Da Southampton, Uk, anche questo quartetto pop al secondo disco, con cantante dalla voce molto femminile, vuol farci compiere il salto all’indietro nel tempo negli anni 80, e sulla scia del rock di Stone Roses e Blondie, imbastisce 40 minuti vivaci, con tastiere e chitarre shoegazing, mentre il punto forte del gruppo resta la ricerca di controcanti a più voci e coretti ben fatti. Sempre meno rock band, oggi, si impegnano a lavorare sulla polifonia, purtroppo; e pur non essendo i Mamas & Papas, i Delays cantano bene e ricercano dei buoni stacchetti.

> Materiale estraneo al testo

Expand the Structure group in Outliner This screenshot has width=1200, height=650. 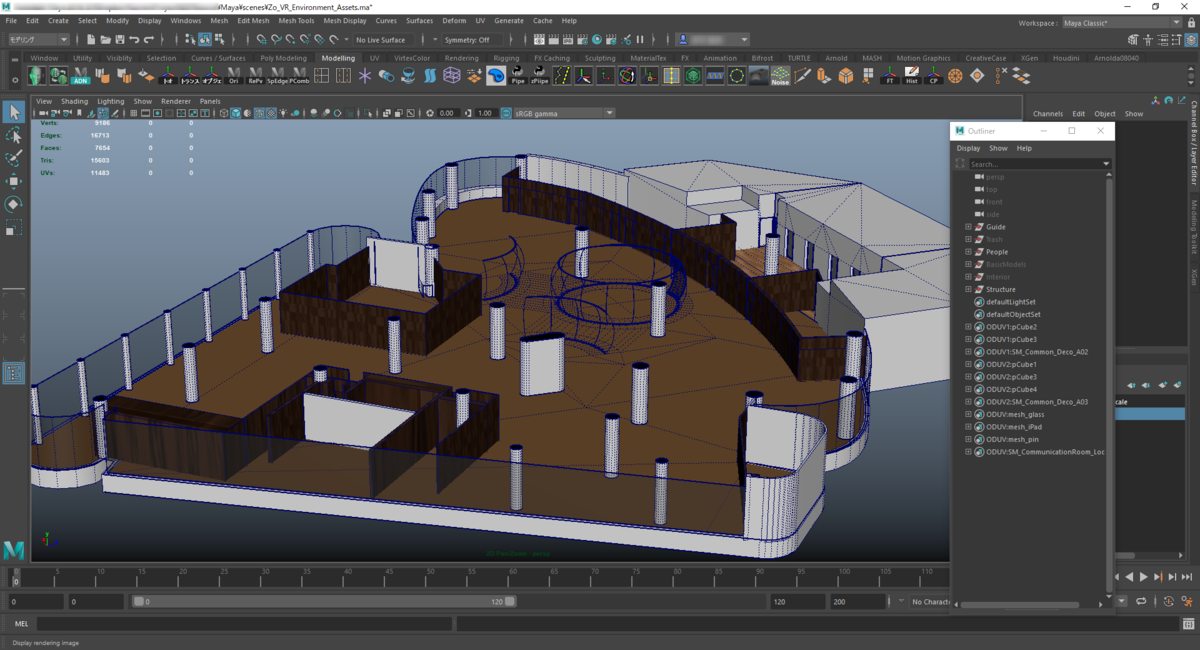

Sostengono, nel loro sito internet, che la loro maturazione artistica è consistita nell’uscire dalle rispettive camerette ed iniziare a suonare dal vivo: un passo che li ha costretti a farla finita con l’autoindulgenza di chi gioca sul sicuro dal di fuori dello show biz. Intanto, sempre sul loro sito internet, si autodefiniscono “absolutely fabulist”, ed affermano di voler rifondare il brit pop.
Malgrado tutti i testi parlino d’amore, e malgrado siano eccessivamente caramellose talune scorie dance (‘Valentine’, primo singolo, e ‘This Towns Religion’) che sembrano uscite dal repertorio di Roxette, Cindy Lauper e Eurhytmics, devo dire che il gioco funziona e diverte, e così si resuscitano anche quelle atmosfere più cotonate degli 80, che fino ad ora nessuno, neanche Franz Ferdinand, Editors, Adult. o Interpol avevano osato riprendere. Al limite i Delays hanno qualcosa in comune con Le Tigre di Kathleen Hanna, ma per nulla rabbiosi.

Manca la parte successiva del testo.